USA Basketball Looks Ahead
As more is being understood about the coronavirus, as vaccines become available, and once USA Basketball directors and staff believe the environment is safe, the organization intends to re-offer the types of programs it has run over the past few years. These include camps and tournaments as well as free programming such as youth skills clinics and 12-week open gym programs.
“We also have several initiatives that serve adults who coach and administer the game, so the ability to host our coaching clinics and women’s leadership programs while continuing to have folks adopt our online coaching certification will be extremely important in 2021,” says Jay Demings, youth and sport development director at USA Basketball.
Apart from the pandemic, Demings believes the biggest challenge now facing basketball in the U.S. is balancing organized team competition with unstructured play.
“Within the last 15 years, a major shift occurred from free-play, pickup basketball to more organized team basketball, which in most instances is a pay-to-play activity. While team basketball is important, kids now play year-round almost exclusively under adult-organized structures.
“The result,” he adds, “is that young people have lost opportunities to play their way and to do so in open environments that allow kids to figure it out without the pressures of making mistakes and being over-coached.”
He agrees that organized basketball is a great way to experience the game, but adds that “the challenge is to balance that with unstructured opportunities so that kids can play for fun and learn to think the game for themselves.”
While all levels of the game should prioritize fun, there has been a drop in participation among middle school kids ages 12 to 14, particularly among girls. Often this is attributed to the shift from rec leagues to middle and high school play.
“Once a young person doesn’t make their school team, there become fewer opportunities to play elsewhere. Again, this is particularly true in girls’ basketball where there are fewer gender-specific leagues outside of school teams,” notes Demings.
“So, a 14-year-old girl who loves the game but doesn’t make her school team either has to pay to play on a club team or perhaps join the local recreation league. At that age, those leagues will predominately be made up of boys, which unfortunately leaves the girl with fewer playing opportunities. For these reasons, it is imperative for those delivering the sport to place a premium on offering fun playing opportunities in addition to competitive events.”

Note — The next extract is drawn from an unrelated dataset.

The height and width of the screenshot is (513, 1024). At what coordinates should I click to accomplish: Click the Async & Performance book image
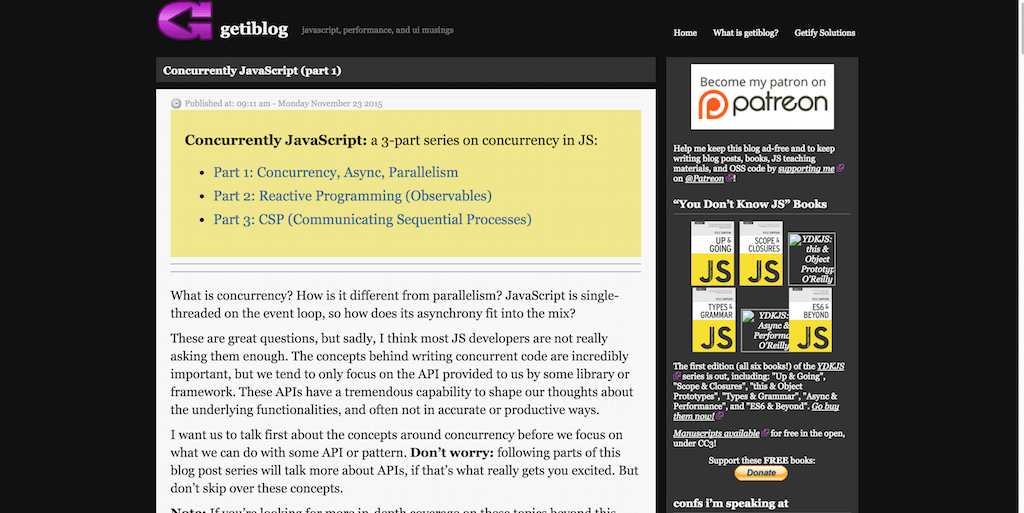pos(762,331)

Demings points out that despite a downtick in girls’ participation, overall participation in basketball posted a 2.4 percent increase from 2018 to 2019, according to SFIA’s 2020 Basketball Participation Report. And despite all of last year’s difficulties, Demings remains optimistic.
“Once leagues and events can return to normal, we expect the increase in participation to continue and perhaps even grow,” he says, “given the lost year of play for many in 2020.”